The presidential hopeful's plan, posted to Medium, would extend labor rights to all workers, protect pensions, and strengthen workers' rights to organize, bargain collectively and strike. It would expand worker protections and combat discrimination.
'American workers don't have enough power,' Warren argues in her post, because big corporations and their allies have waged a 'systematic attack on unions.' Warren, who has made anti-corruption and anti-big money central themes of her presidential bid, advocates for creating a 'stronger labor movement.'
The senator pledges to use executive action, to work with Congress and leverage the federal procurement process 'to pursue the most progressive and comprehensive agenda for workers since the New Deal.'
Warren, who officially launched her 2020 presidential bid at the site of a historic 1912 labor strike led by women and immigrants, writes in her new plan she wants to make it easier for unions to assert their rights, including the right to strike.
Parts of her plan echo the bill she introduced in the Senate last year, the Accountable Capitalism Act, which would require American corporations to have 40% of their directors elected by their own workers, obtain shareholder and board approval for any political spending (which must then be made public), and put the brakes on the pace at which top executives can sell off stock in their own companies.
The Massachusetts Democrat writes, if elected, she would fill any future Supreme Court vacancy with a demonstrated advocate for workers.

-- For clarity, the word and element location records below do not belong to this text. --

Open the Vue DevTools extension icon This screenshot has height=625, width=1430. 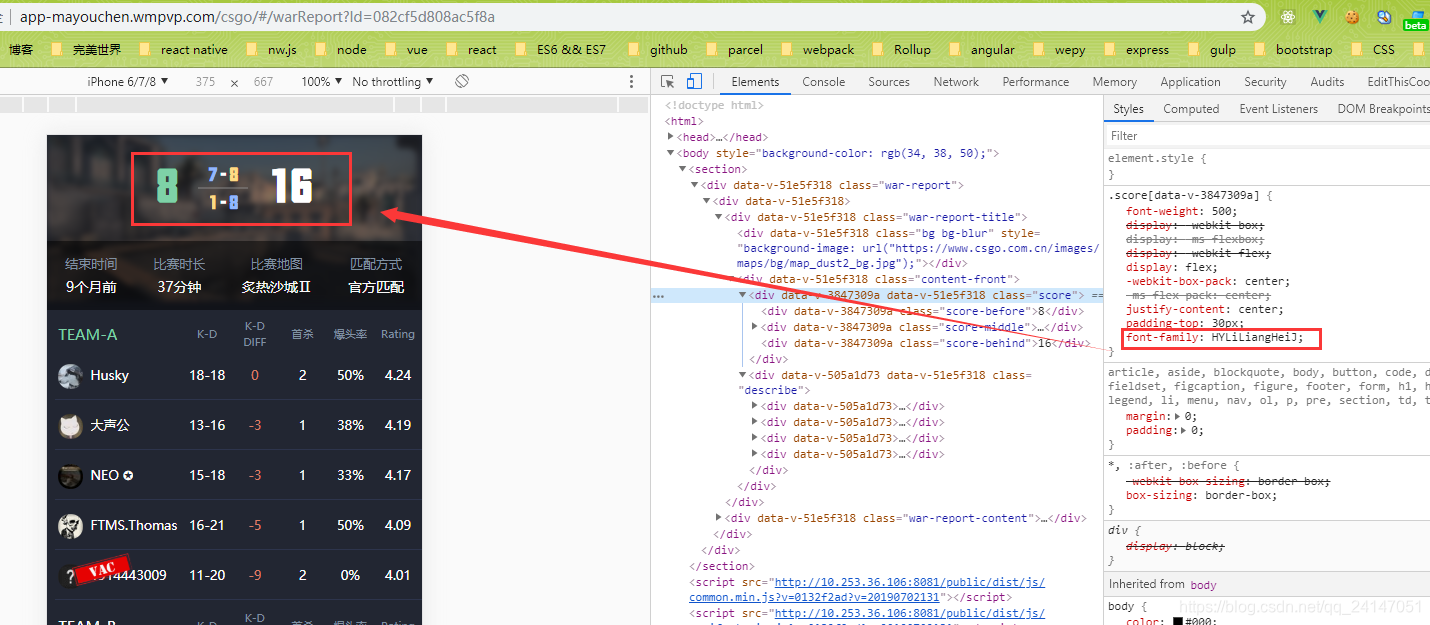tap(1320, 17)
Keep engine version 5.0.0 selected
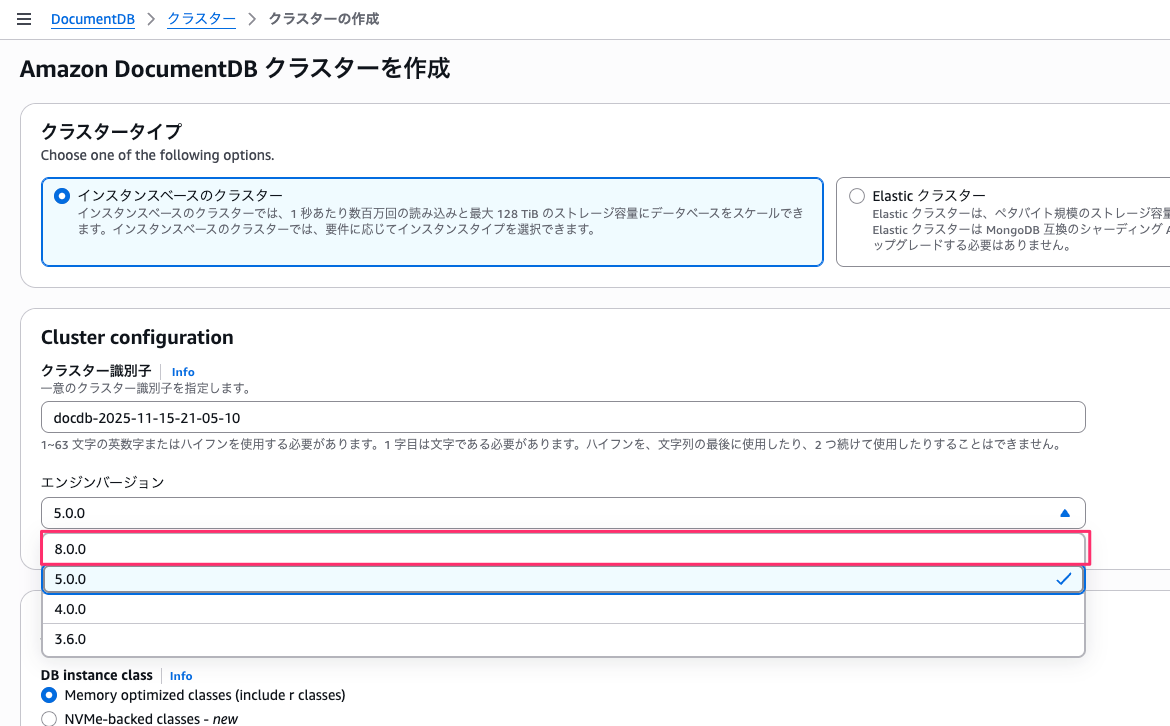 tap(563, 578)
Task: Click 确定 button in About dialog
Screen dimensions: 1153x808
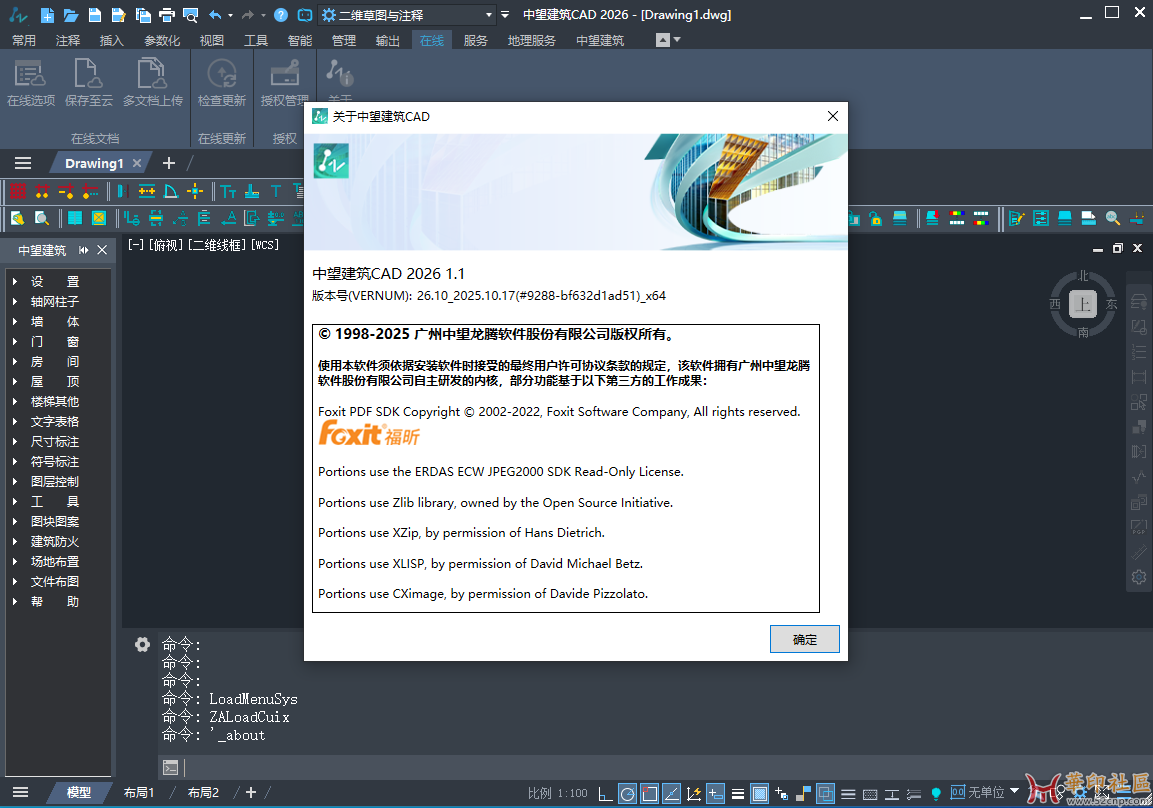Action: (804, 640)
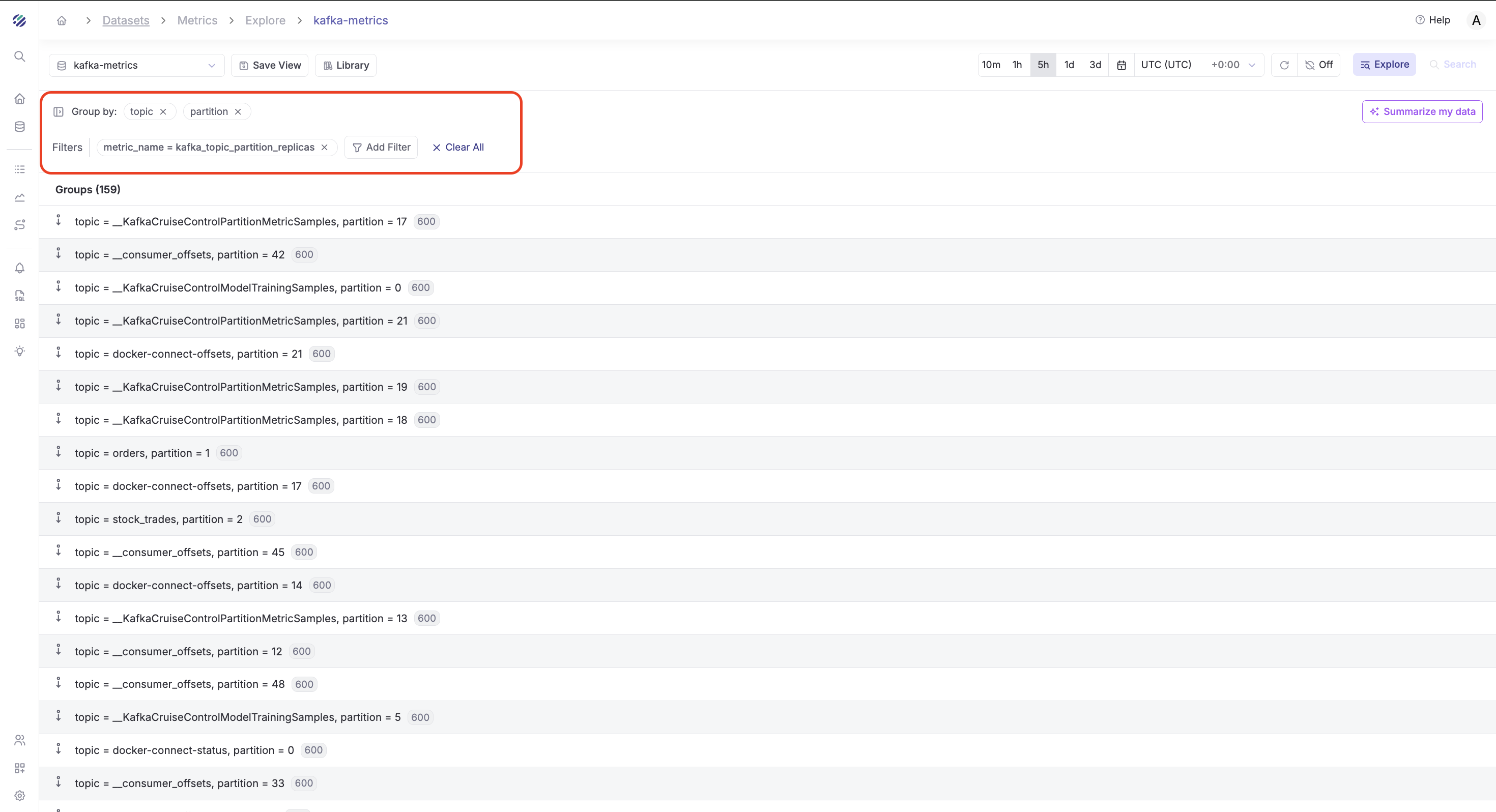Screen dimensions: 1496x812
Task: Click the Add Filter button
Action: coord(381,148)
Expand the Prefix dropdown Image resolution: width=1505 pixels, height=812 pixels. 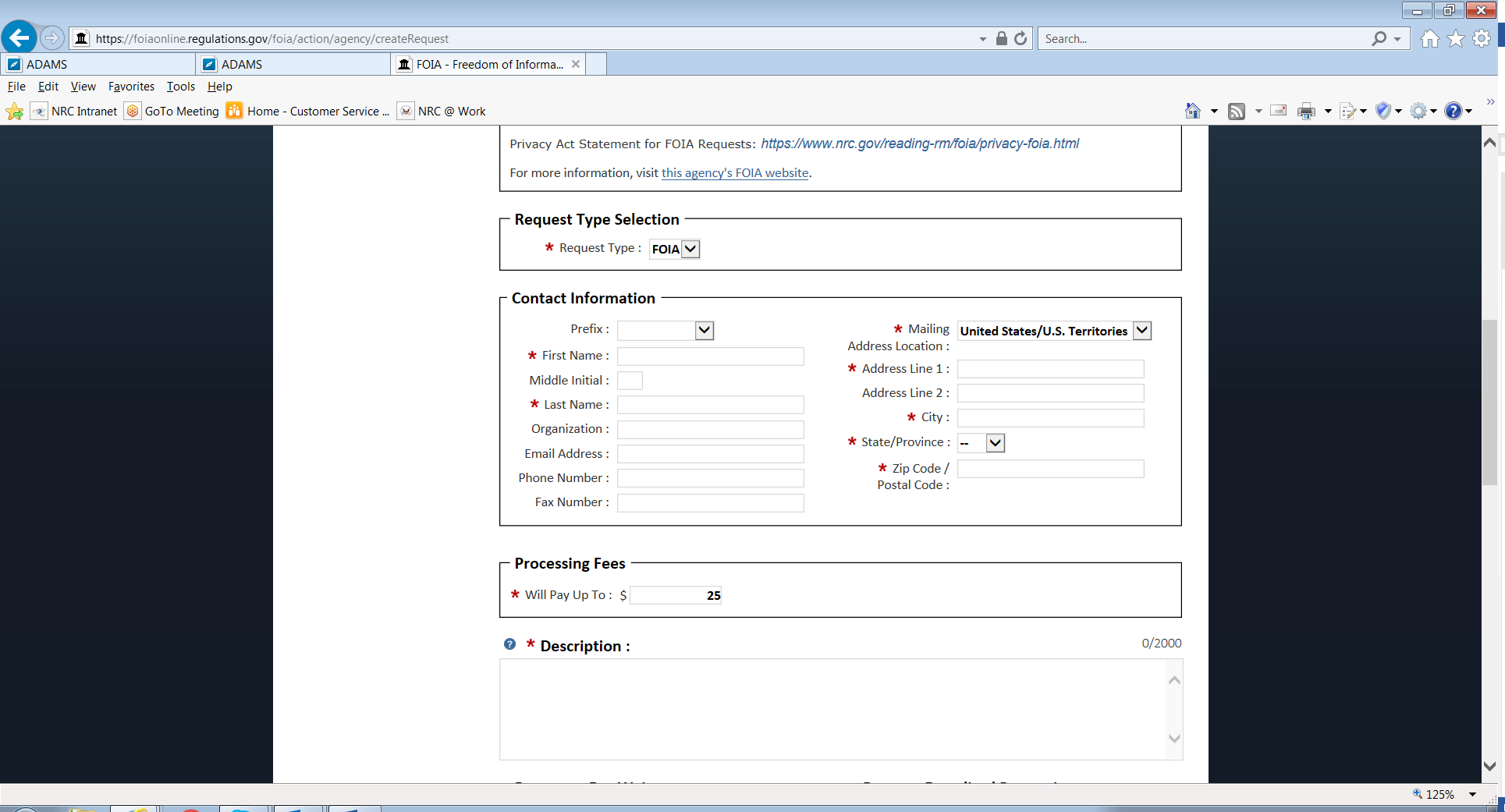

She pledged to 'remake the federal courts with nominees who support working people.'
The senator would prohibit non-compete clauses in employment contracts, and ban 'no-poach' agreements, which she writes prevent one franchisee from hiring an employee from another franchisee. Warren argues they violate anti-trust laws and suppress wages.
Her plan would extend basic protections to farm workers and domestic workers, who she says are not fully protected by core federal laws that protect and empower workers. It would end what she calls the misclassification of workers as independent contractors, because employees have several rights under federal law that independent contractors do not enjoy.
The senator writes she wants more employees to gain collective bargaining rights, and to clarify that graduate students are employees who can unionize. Warren's plan would guarantee public sector workers the right to organize and expand the rights of federal workers.
The plan would prevent employers from exploiting undocumented workers and driving down standards for all workers, and would also extend protections to home care workers. Warren supports raising the federal minimum wage to $15 an hour minimum wage for all workers, and in her plan proposes providing more overtime pay to millions of workers by expanding an Obama-era overtime rule.
Sara Nelson, president of the Association of Flight Attendants and an emerging progressive union leader, praised Warren's proposal.
'This plan not only addresses all of the policy issues that keep workers from gaining the right to negotiate, but it puts real power back in the hands of workers to raise wages with the full right to strike in every sector,' Nelson told CNN.
Warren's plan advocates for increasing anti-trust scrutiny of consolidation that drives down wages. The senator has previously advocated for breaking up tech giants like Amazon, Google and Facebook, targeting the power of Silicon Valley with her populist message. Her plan would limit employer interference in union elections, amending antitrust law to protect gig workers, and crack down on intimidation by state and local officials.
The Working Families Party, a liberal organization founded in New York, last month endorsed Warren for president. The organization endorsed Vermont Sen. Bernie Sanders ahead of the 2016 primary, but this year voted to support Warren over Sanders with a 2-to-1 margin, highlighting an emerging primary season divide.